OR/MS Today - February 2010



Marketing & Social Media


Social Media Analytics



By Rick Lawrence, Prem Melville, Claudia Perlich, Vikas Sindhwani, Steve Meliksetian, Pei-Yun Hsueh and Yan Liu


Over the past decade, the Internet has created new channels and enormous opportunities for companies to reach customers, advertise products and transact business. In this well-established business model, companies fully control their own Web-based reputation via the content appearing on their Web sites. The advent of Web 2.0, with its emphasis on information sharing and user collaboration, is fundamentally altering this landscape.

Increasingly, the focal point of discussion of all aspects of a company's product portfolio is moving from individual company Web sites to collaborative sites, blogs and forums — collectively known as social media. In this new media essentially anyone can post comments and opinions about companies and their products, which may influence the perceptions and purchase behavior of a large number of potential buyers. This is of obvious concern to marketing organizations — not only is the spread of negative information difficult to control, but it can be very difficult to even detect it in the large space of blogs, forums and social networking sites.

One rough measure of the potential magnitude of the impact can be gleaned from recent studies about use of the Internet. In July 2009, a survey conducted by Universal McCann [1] concluded that 31.7 percent of the more than 200 million bloggers worldwide blog about opinions on products and brands, and that 71 percent of all active Internet users read blogs. The 2009 Nielsen Global Online Consumer Survey [2] of 25,000 Internet users in 50 countries has found that 70 percent of consumers trust opinions posted online by other consumers. One piece of good news for brand marketers is that a similar number (70 percent) of consumers trust brand Web sites where the message can be carefully crafted. But consumers are just as likely to be influenced by what they read in social media.

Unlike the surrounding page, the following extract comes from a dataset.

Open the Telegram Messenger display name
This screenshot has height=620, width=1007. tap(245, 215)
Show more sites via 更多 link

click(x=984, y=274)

While the expansion of user-generated content in the blogosphere poses major challenges to traditional marketing, it also opens huge opportunities for marketing organizations to differentiate their strategy by leveraging social media to their advantage. This requires not only new thinking, but also new, automated analytics-based capabilities that are now defining the emerging discipline of social media analytics. From a technology perspective, social media analytics touches a number of disciplines including social network analysis, machine learning, data mining, information retrieval and natural language processing. This article discusses at a high level some of the ideas that utilize these analytics capabilities to provide marketing insights from blogs.

Social Media Analytics for Marketing


From a marketing and market intelligence perspective, blogs are a very important form of social media because they provide access to previously inaccessible information such as specific customer insights and opinions. Social media analytics can address several interesting questions by providing algorithms and approaches for the automated analysis of blogs and related social media:
  1. Given the massive size of the blogosphere, how can we identify the subset of blogs and forums that are discussing not only a specific product, but also higher-level concepts that are in some way relevant to this product?

  2. What sentiment is expressed about a product or concept in a blog or forum?

  3. Who are the most authoritative or influential bloggers in this relevant subspace?

  4. What are the novel emerging topics of discussion hidden in the constant chatter in the blogosphere?
A typical blog or micro-blog has one author (the blogger) and consists of multiple entries or posts. It is useful to think of a blog in a three-dimensional space defined by the first three metrics above: relevance, sentiment and authority. While the first two dimensions, relevance and sentiment, are specific to a given post or even smaller section of text ("snippet"), the notion of authority is most naturally assigned at the blog level. A blogger's authority can also depend on the specific topic. Emerging topics are a property of the blogosphere at large and require analysis across many blogs.

All three dimensions are important and they need to be considered in a unified view in order to provide marketing insight. One way to provide such a view is to determine the relevance and sentiment of each post, and characterize the overall relevance and sentiment of the blog as a simple statistic over individual posts.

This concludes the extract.